>>

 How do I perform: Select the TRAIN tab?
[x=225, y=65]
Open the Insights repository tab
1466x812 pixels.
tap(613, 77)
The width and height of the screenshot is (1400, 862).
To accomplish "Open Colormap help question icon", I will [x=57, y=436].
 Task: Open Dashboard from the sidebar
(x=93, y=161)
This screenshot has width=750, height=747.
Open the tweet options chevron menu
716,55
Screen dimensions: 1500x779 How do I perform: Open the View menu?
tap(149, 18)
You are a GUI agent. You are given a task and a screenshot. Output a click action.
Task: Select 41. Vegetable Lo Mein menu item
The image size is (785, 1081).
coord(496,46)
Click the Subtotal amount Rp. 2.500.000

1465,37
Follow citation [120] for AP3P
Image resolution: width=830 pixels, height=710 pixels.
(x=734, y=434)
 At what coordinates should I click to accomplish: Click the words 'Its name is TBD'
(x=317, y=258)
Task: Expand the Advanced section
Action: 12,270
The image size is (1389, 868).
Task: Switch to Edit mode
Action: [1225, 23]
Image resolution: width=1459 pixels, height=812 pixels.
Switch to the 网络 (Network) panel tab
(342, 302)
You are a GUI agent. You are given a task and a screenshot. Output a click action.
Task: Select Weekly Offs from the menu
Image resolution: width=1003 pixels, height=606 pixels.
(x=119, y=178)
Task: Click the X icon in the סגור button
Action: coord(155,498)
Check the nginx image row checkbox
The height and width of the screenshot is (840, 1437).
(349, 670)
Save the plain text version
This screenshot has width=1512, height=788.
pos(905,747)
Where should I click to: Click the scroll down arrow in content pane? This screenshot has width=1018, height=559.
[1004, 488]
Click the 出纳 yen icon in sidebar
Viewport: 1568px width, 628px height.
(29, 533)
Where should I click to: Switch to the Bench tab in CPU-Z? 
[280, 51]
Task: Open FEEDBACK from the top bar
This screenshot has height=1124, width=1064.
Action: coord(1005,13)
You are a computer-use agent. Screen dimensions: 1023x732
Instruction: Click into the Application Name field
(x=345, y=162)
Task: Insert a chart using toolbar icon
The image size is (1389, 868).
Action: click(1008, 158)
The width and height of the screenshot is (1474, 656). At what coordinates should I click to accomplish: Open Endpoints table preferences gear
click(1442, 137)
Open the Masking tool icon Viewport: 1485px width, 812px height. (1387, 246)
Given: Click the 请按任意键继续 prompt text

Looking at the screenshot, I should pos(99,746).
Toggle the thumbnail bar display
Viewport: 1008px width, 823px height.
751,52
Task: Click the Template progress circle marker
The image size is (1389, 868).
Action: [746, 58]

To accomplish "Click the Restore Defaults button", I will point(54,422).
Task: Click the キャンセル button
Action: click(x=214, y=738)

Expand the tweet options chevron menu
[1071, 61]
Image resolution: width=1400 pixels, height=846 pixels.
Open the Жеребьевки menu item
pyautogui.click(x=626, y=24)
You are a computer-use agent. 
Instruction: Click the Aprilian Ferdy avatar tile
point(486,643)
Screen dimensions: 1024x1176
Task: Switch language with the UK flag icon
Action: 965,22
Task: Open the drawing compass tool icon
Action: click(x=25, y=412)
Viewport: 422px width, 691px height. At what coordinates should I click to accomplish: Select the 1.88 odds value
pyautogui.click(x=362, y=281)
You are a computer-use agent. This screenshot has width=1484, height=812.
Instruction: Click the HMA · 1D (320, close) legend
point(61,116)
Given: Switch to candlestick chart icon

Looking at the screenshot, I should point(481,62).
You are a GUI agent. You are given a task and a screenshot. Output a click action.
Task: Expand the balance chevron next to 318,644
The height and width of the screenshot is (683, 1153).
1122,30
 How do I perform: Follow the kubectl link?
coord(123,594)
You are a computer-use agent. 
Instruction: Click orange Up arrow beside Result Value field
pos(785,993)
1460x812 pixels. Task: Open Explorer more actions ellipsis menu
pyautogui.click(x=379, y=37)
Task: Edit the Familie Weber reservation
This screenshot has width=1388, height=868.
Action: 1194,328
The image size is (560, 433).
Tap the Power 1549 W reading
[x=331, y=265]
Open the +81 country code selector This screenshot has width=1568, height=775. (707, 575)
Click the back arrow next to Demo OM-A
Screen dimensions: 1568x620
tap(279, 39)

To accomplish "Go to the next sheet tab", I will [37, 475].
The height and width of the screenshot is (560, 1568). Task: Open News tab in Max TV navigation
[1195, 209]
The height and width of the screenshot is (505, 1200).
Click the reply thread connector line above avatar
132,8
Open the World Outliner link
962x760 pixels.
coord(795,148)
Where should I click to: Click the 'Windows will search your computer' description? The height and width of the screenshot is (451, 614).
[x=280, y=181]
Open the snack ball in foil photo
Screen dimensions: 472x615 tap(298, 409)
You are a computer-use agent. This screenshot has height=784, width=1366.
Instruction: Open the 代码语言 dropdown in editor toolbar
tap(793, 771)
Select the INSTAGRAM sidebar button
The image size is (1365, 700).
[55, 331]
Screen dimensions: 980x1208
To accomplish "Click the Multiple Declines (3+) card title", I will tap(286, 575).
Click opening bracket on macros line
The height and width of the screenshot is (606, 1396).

<<

Update the records from the line with "Open the Masking" through the line with "Action: 1194,328" by replacing "thumbnail bar" with "status bar", leaving everything else unchanged, and give only those lines.

• [Exercise result]
Open the Masking tool icon Viewport: 1485px width, 812px height. (1387, 246)
Given: Click the 请按任意键继续 prompt text

Looking at the screenshot, I should pos(99,746).
Toggle the status bar display
Viewport: 1008px width, 823px height.
751,52
Task: Click the Template progress circle marker
The image size is (1389, 868).
Action: [746, 58]

To accomplish "Click the Restore Defaults button", I will point(54,422).
Task: Click the キャンセル button
Action: click(x=214, y=738)

Expand the tweet options chevron menu
[1071, 61]
Image resolution: width=1400 pixels, height=846 pixels.
Open the Жеребьевки menu item
pyautogui.click(x=626, y=24)
You are a computer-use agent. 
Instruction: Click the Aprilian Ferdy avatar tile
point(486,643)
Screen dimensions: 1024x1176
Task: Switch language with the UK flag icon
Action: 965,22
Task: Open the drawing compass tool icon
Action: click(x=25, y=412)
Viewport: 422px width, 691px height. At what coordinates should I click to accomplish: Select the 1.88 odds value
pyautogui.click(x=362, y=281)
You are a computer-use agent. This screenshot has width=1484, height=812.
Instruction: Click the HMA · 1D (320, close) legend
point(61,116)
Given: Switch to candlestick chart icon

Looking at the screenshot, I should point(481,62).
You are a GUI agent. You are given a task and a screenshot. Output a click action.
Task: Expand the balance chevron next to 318,644
The height and width of the screenshot is (683, 1153).
1122,30
 How do I perform: Follow the kubectl link?
coord(123,594)
You are a computer-use agent. 
Instruction: Click orange Up arrow beside Result Value field
pos(785,993)
1460x812 pixels. Task: Open Explorer more actions ellipsis menu
pyautogui.click(x=379, y=37)
Task: Edit the Familie Weber reservation
This screenshot has width=1388, height=868.
Action: 1194,328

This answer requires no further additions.